Kardeşlik İmtihanındayız

İSLAM

Depremi yaşamış felâketzedeler karşısında bir kardeşlik imtihanında olduğumuzu unutmayalım. Bu idrak ile üzerimize düşen vazifeler neler? Nasıl bir hassasiyet içinde olmalıyız? Osman Nuri Topbaş Hocaefendi anlatıyor...

Mü’minler birbirine zimmetlidir. Hiçbir mü’min, diğer bir kardeşi hakkında; “Ondan bana ne!” diyemez. Kardeşinin maddî ve mânevî her türlü derdi, onun da derdidir.

Cenâb-ı Hak; birbirini Allah için seven mü’min kardeşlerin, başka bir gölgenin bulunmadığı kıyâmetin o dehşetli gününde, Arş-ı Âlâ’nın gölgesinde himaye edileceklerini bildirir. (Bkz. Buhârî, Ezân, 36)

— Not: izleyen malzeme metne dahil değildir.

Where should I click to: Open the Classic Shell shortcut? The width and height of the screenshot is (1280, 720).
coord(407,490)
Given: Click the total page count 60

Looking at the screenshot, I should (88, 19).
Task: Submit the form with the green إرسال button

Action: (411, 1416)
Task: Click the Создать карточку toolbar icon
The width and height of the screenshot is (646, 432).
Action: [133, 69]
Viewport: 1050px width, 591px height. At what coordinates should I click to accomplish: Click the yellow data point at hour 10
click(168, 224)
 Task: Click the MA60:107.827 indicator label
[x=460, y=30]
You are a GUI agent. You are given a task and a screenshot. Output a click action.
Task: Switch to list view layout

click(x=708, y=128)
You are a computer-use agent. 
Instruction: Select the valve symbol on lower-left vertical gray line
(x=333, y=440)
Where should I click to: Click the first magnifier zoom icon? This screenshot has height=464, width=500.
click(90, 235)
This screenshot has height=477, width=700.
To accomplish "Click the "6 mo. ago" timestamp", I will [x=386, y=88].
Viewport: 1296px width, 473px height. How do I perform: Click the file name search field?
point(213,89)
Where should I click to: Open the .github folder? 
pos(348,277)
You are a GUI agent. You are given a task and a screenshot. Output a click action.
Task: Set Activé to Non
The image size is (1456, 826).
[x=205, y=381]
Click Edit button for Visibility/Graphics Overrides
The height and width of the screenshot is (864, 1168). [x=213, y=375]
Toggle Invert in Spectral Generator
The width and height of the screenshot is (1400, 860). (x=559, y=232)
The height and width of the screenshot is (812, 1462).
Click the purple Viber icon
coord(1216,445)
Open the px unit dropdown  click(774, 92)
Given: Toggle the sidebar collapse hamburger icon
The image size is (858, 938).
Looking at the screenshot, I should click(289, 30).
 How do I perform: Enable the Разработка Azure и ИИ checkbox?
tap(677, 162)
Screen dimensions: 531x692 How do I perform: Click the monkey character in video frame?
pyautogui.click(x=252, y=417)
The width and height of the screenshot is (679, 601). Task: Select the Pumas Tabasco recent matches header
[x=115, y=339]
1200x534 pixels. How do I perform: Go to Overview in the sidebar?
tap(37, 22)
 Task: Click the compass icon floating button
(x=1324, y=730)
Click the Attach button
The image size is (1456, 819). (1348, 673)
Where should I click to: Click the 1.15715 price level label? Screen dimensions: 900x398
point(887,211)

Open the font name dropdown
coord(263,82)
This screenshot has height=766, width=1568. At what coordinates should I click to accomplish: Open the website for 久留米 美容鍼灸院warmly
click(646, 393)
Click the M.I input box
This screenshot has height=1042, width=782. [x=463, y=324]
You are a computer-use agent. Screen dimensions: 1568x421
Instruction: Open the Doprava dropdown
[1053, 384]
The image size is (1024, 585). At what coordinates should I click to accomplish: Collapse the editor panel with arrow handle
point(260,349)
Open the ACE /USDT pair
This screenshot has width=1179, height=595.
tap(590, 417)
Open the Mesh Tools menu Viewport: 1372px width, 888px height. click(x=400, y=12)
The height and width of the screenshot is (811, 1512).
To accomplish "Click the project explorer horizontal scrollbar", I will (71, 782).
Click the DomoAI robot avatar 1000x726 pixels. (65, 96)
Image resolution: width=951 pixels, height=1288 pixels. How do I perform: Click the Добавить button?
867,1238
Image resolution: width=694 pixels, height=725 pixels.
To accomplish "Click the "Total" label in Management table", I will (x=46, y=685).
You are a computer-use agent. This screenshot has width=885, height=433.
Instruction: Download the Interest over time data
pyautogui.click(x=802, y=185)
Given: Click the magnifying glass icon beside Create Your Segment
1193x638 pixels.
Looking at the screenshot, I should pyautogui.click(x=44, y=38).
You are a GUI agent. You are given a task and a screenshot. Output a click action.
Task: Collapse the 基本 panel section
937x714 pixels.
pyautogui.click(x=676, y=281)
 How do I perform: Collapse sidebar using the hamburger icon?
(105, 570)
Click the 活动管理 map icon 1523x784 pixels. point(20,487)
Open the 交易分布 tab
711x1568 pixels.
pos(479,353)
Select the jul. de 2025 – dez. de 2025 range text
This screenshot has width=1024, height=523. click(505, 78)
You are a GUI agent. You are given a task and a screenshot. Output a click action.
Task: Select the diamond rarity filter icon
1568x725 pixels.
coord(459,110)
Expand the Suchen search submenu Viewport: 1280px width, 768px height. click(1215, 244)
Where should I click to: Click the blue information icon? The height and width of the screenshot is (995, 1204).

Ancak bu kardeşlik, iyi günlerdeki ve rahat zamanlardaki çay-kahve dostluğu zannedilmemelidir. Bu kardeşlik, birbirinin zor gününde, maddî-mânevî sıkıntısını bertaraf etme kardeşliğidir.

“Biz onların yerinde olabilirdik, onlar da bizim yerimizde olabilirlerdi.”

Muhtaç ve muzdarip kardeşlerimizi gördüğümüzde;

“Biz onların yerinde olabilirdik, onlar da bizim yerimizde olabilirlerdi.” diye düşünmeli, onlara yardım etmeliyiz.

Zira kendi rahatını düşünüp etrafındaki ıztıraplara duyarsız kalmak, gerçek bir müslümanın vicdan ufku olamaz.